Vulnerability improves decisions because it keeps you in contact with reality.
Emotional intelligence in practice, not as a buzzword
Vulnerability and emotional intelligence are tightly linked.
You cannot be emotionally intelligent if you are cut off from your own experience. You also cannot read a room accurately if you are working hard to hide what is going on inside you.
Vulnerability looks like:
Noticing when you are triggered and naming that before you react
Owning your part in a conflict without shifting blame
Being willing to sit with someone else’s emotion without fixing or dismissing it
This does not mean turning every meeting into a therapy session. It means you are not ruled by emotions you refuse to acknowledge.
As you get more honest with yourself, you naturally get more skilled at meeting others where they are.
Small ways to practice vulnerability as a leader
You do not have to start with a grand confession. You can start with small, concrete shifts.

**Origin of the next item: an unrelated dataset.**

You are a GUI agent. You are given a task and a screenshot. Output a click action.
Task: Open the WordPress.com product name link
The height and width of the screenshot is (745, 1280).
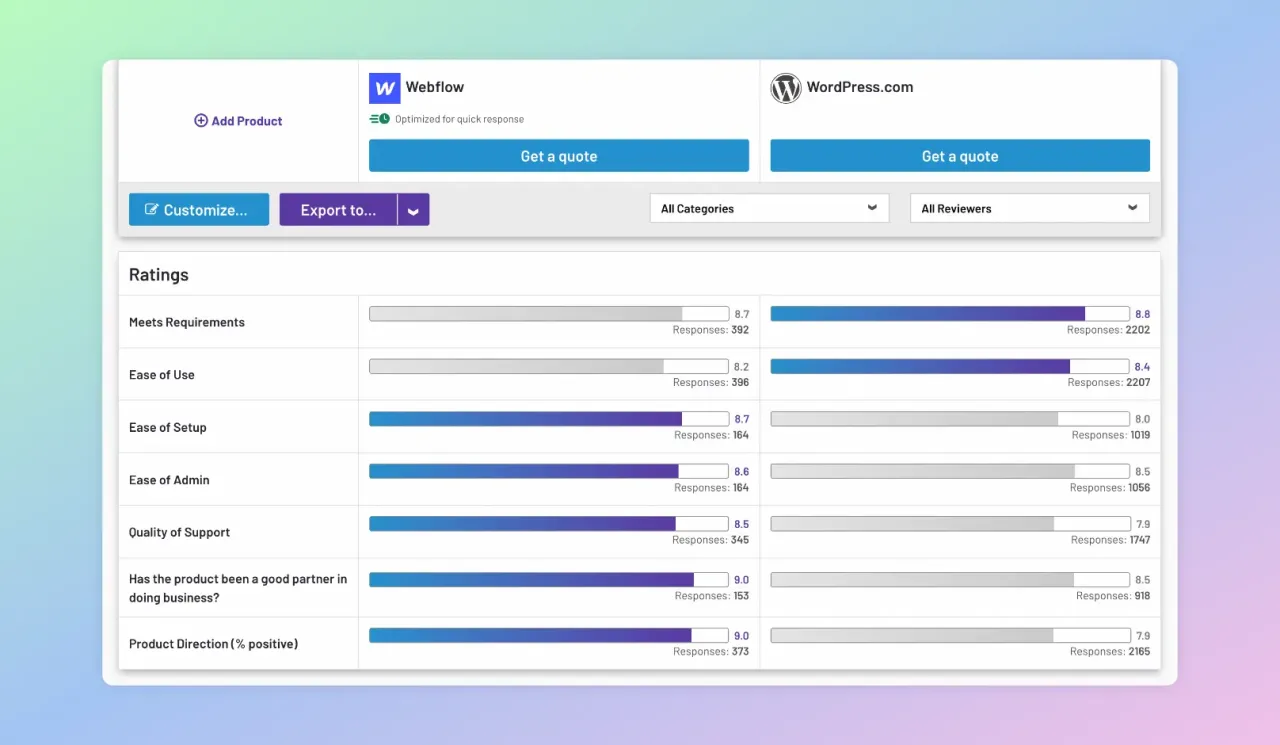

Admit you do not know. When you hit a question you cannot answer, say so. Then bring your team into solving it.
Share one honest story about a time you got it wrong and what you learned. Keep it grounded, not dramatic.
Ask for feedback on a specific behavior. Not “How am I doing” but “In the last big push, what did I do that made your work harder.” Then listen.
Name the stakes and how you feel. “This decision matters. I notice I feel pressure and I want to make sure I do not rush. Here is how we are going to approach it.”
These are small moves. They add up. Your team learns that they are allowed to be human too.
Boundaries still matter
Vulnerability is not dumping everything you feel on the people who report to you. It is not sharing details that belong with a coach, therapist, or partner.
Purposeful vulnerability has boundaries.
You share what serves the work and the relationship.
You keep what is private in the places built for it.
You can be open and still be the leader. In fact, clear boundaries make your openness safer for everyone.
What it does to culture over time
Culture is built less by values statements and more by how leaders behave on an ordinary Tuesday.
If you model invulnerability, people hide. Mistakes get buried. Risk taking goes down. Cynicism goes up.
If you model grounded vulnerability over time, you get:
More psychological safety. People speak up earlier.
Better problem solving. Issues surface before they explode.
Stronger cohesion. People feel like they are in something together, not just executing tasks for someone who never shows up as a person.
The work does not get easier. It gets more honest. That alone changes how much energy it takes to lead.
If you are wary of this
If the idea of showing vulnerability at work makes you uneasy, that is useful data. It probably means you learned early that being exposed was dangerous or costly.
You do not override that with a slogan. You work with it gradually.
Start where you feel least defensive. Practice with small admissions. Notice what actually happens. Most of the time, you will find that people lean in, not out.
If you want help with that shift, that is where coaching fits. Not to turn you into a different person, but to help you stay more fully yourself in a role that often pressures you to perform a version.
Vulnerability in leadership is not a trend. It is a more accurate description of reality. You are already vulnerable. The question is whether you will work with that truth consciously, or keep pretending you are made of stone and wonder why everything feels so heavy.